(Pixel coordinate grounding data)
____________________
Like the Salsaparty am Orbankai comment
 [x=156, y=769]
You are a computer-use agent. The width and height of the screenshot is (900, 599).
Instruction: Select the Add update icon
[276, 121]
____________________
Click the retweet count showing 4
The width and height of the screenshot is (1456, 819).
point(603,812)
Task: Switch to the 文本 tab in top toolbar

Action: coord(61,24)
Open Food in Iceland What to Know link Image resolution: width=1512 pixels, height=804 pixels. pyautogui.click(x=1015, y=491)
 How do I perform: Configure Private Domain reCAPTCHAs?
____________________
WORK REQUEST: Going back to the entries above, set down exactly the lines that begin at the one with "The width and height of the screenshot is (1456, 819)." and end at the one with "How do I perform: Configure", both included, and nothing else.

WRITTEN ANSWER:
The width and height of the screenshot is (1456, 819).
point(603,812)
Task: Switch to the 文本 tab in top toolbar

Action: coord(61,24)
Open Food in Iceland What to Know link Image resolution: width=1512 pixels, height=804 pixels. pyautogui.click(x=1015, y=491)
 How do I perform: Configure Private Domain reCAPTCHAs?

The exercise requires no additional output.